• _What the exercise asks_
Among the entries that follow, locate the line with "Task: Select the nfp status dot" and the line with "You are a GUI". Output those lines and all lines in between, exactly, minus the pictures.

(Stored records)
================
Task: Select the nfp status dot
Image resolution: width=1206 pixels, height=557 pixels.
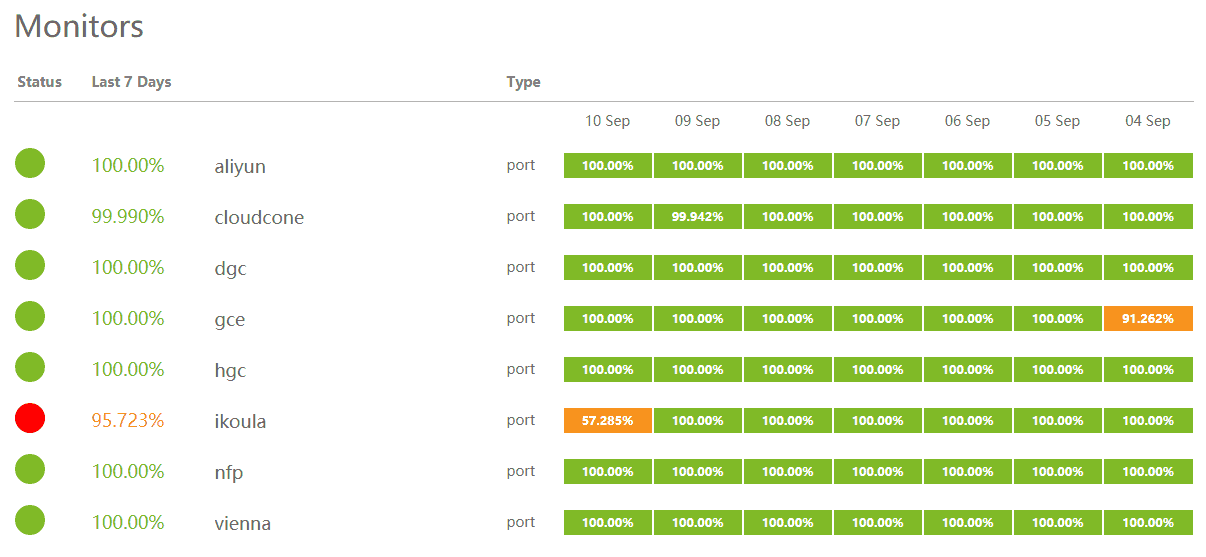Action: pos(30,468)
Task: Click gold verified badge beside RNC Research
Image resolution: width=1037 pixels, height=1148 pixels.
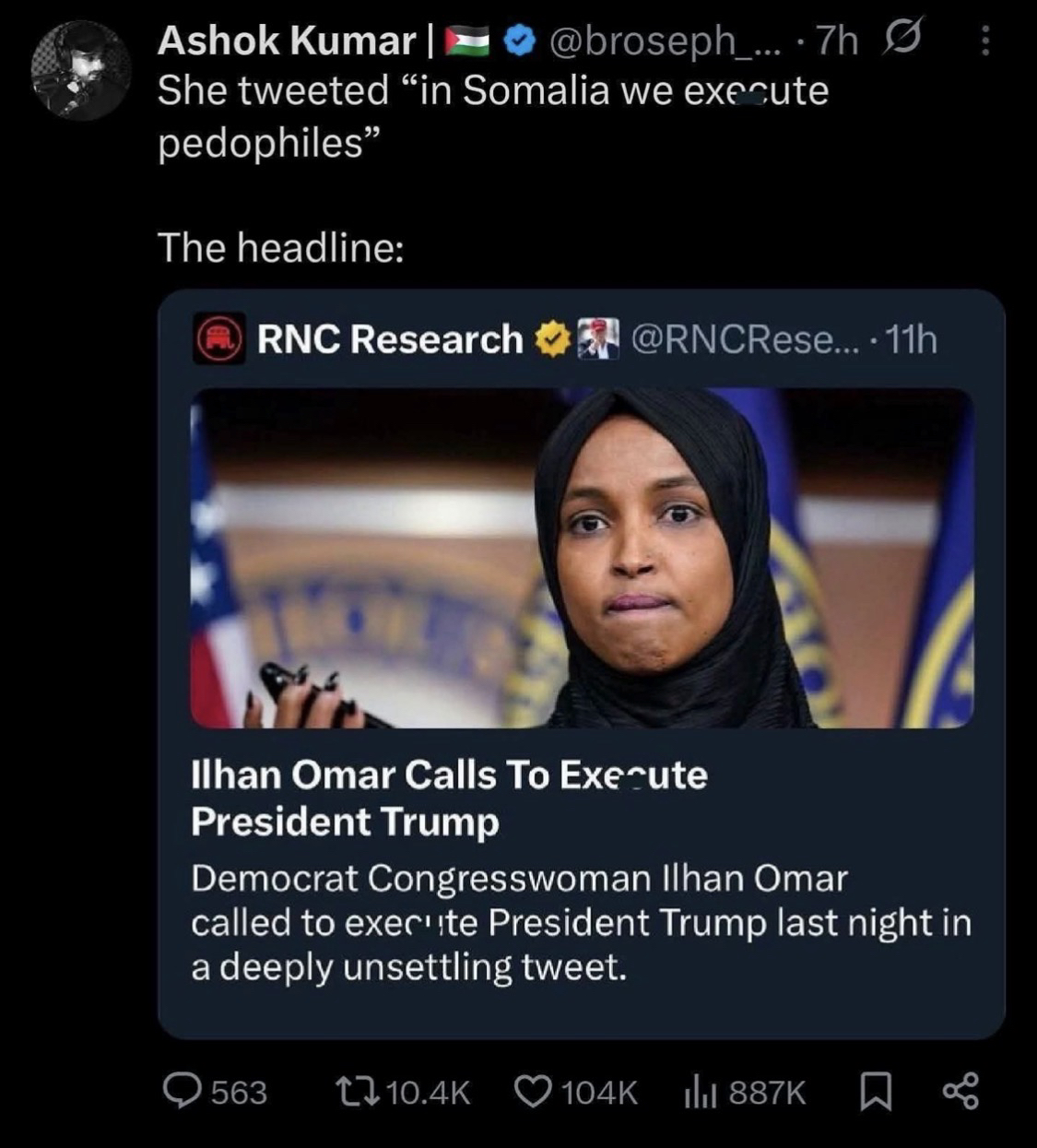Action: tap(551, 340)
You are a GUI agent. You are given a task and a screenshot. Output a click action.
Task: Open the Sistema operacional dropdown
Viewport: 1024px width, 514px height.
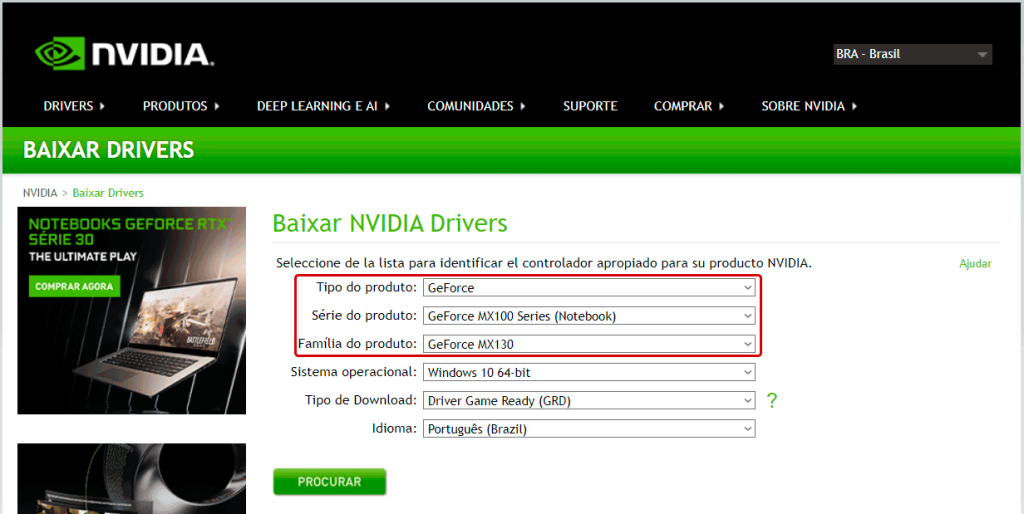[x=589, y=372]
================
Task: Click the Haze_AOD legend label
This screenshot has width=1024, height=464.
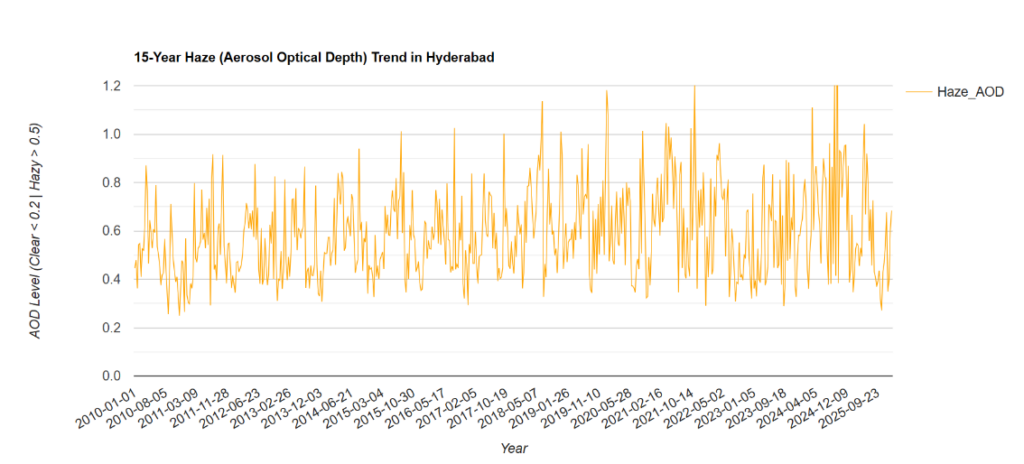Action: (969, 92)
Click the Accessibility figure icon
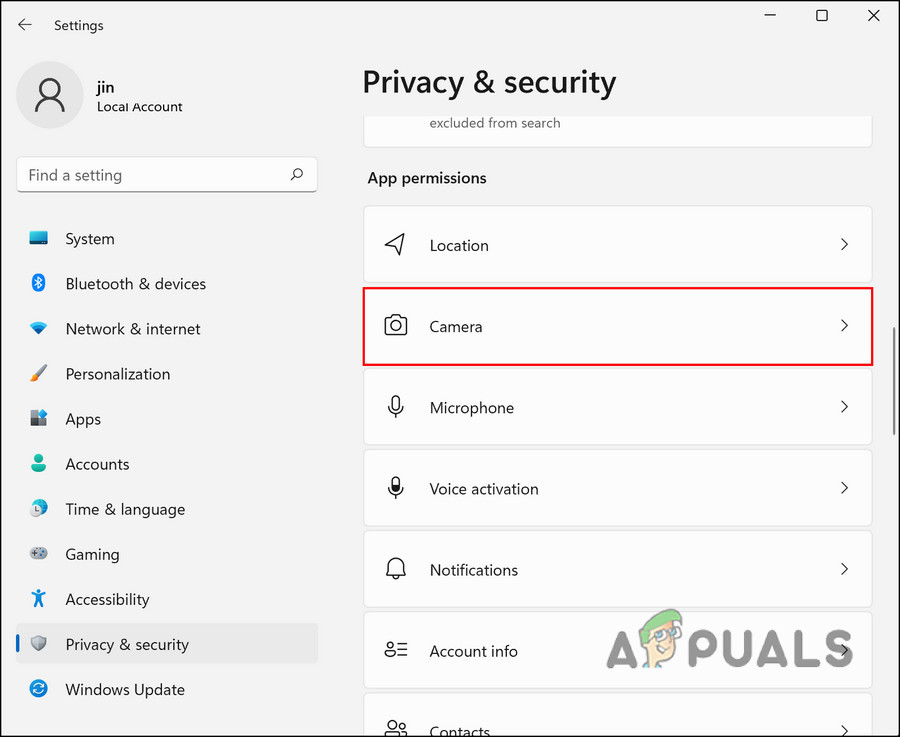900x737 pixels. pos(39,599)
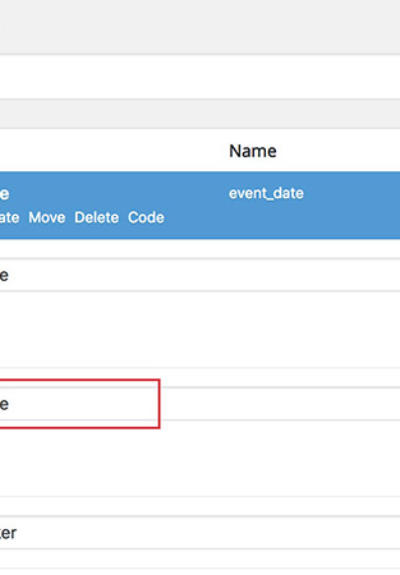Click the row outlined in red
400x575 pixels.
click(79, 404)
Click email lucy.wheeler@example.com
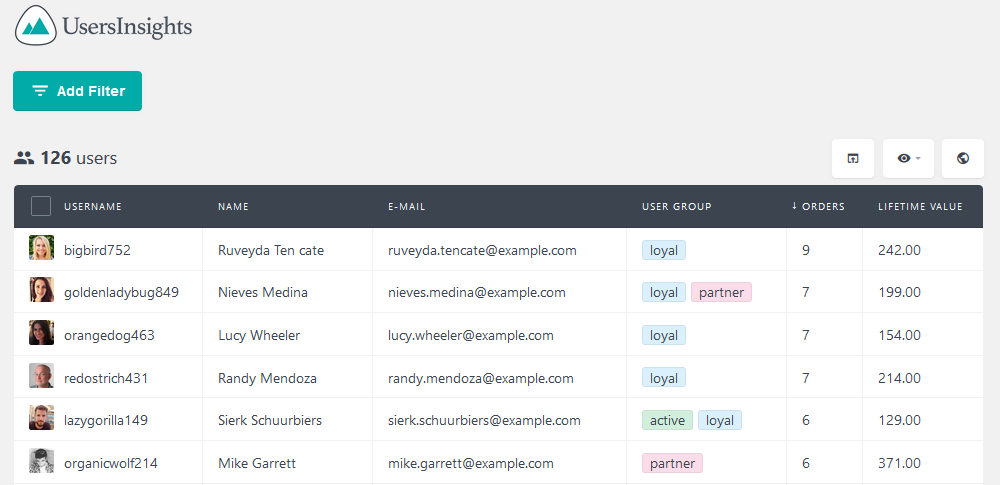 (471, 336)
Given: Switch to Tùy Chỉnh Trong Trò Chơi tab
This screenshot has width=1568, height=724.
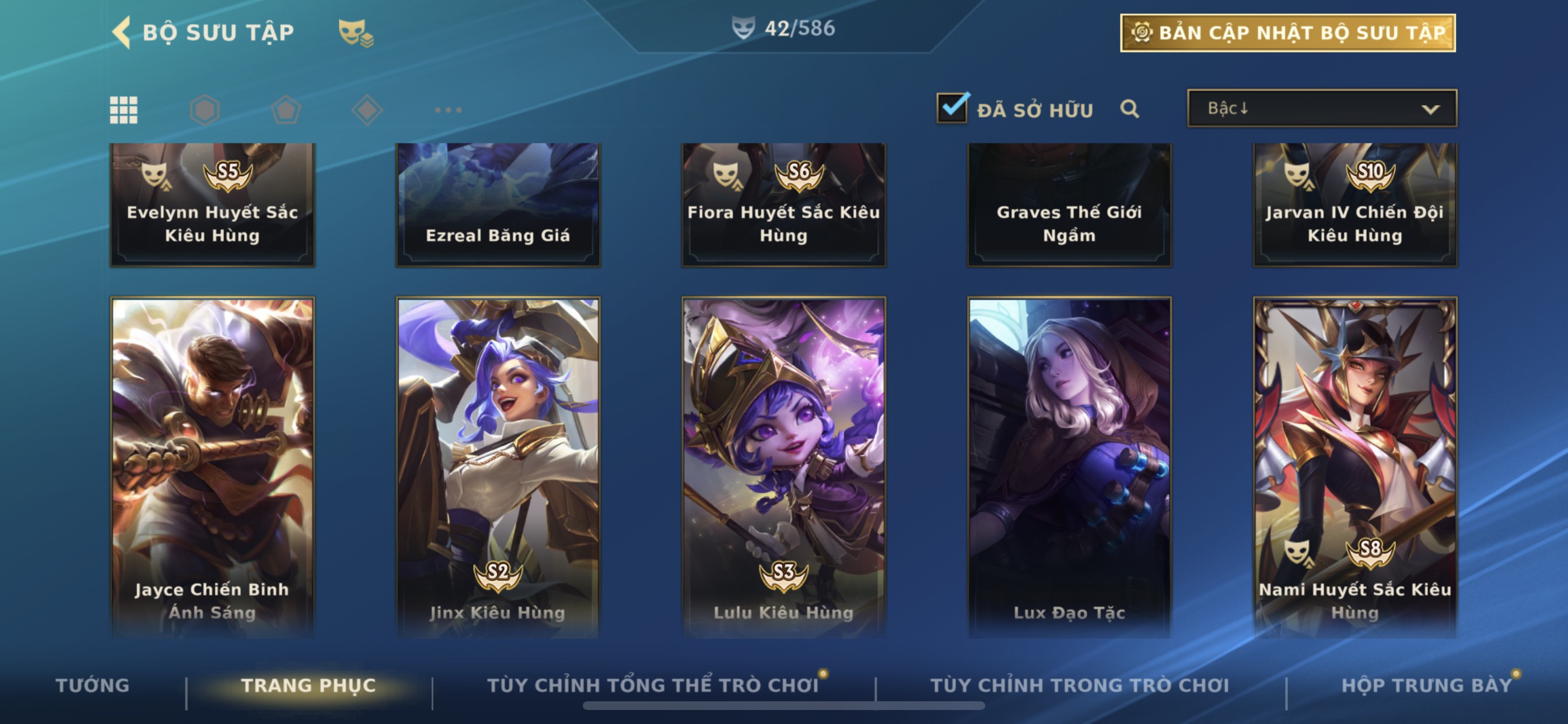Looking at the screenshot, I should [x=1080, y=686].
================
• _Exercise answer_
Task: Select the nfp status dot
Image resolution: width=1206 pixels, height=557 pixels.
Action: pos(30,468)
Task: Click gold verified badge beside RNC Research
Image resolution: width=1037 pixels, height=1148 pixels.
Action: tap(551, 340)
You are a GUI agent. You are given a task and a screenshot. Output a click action.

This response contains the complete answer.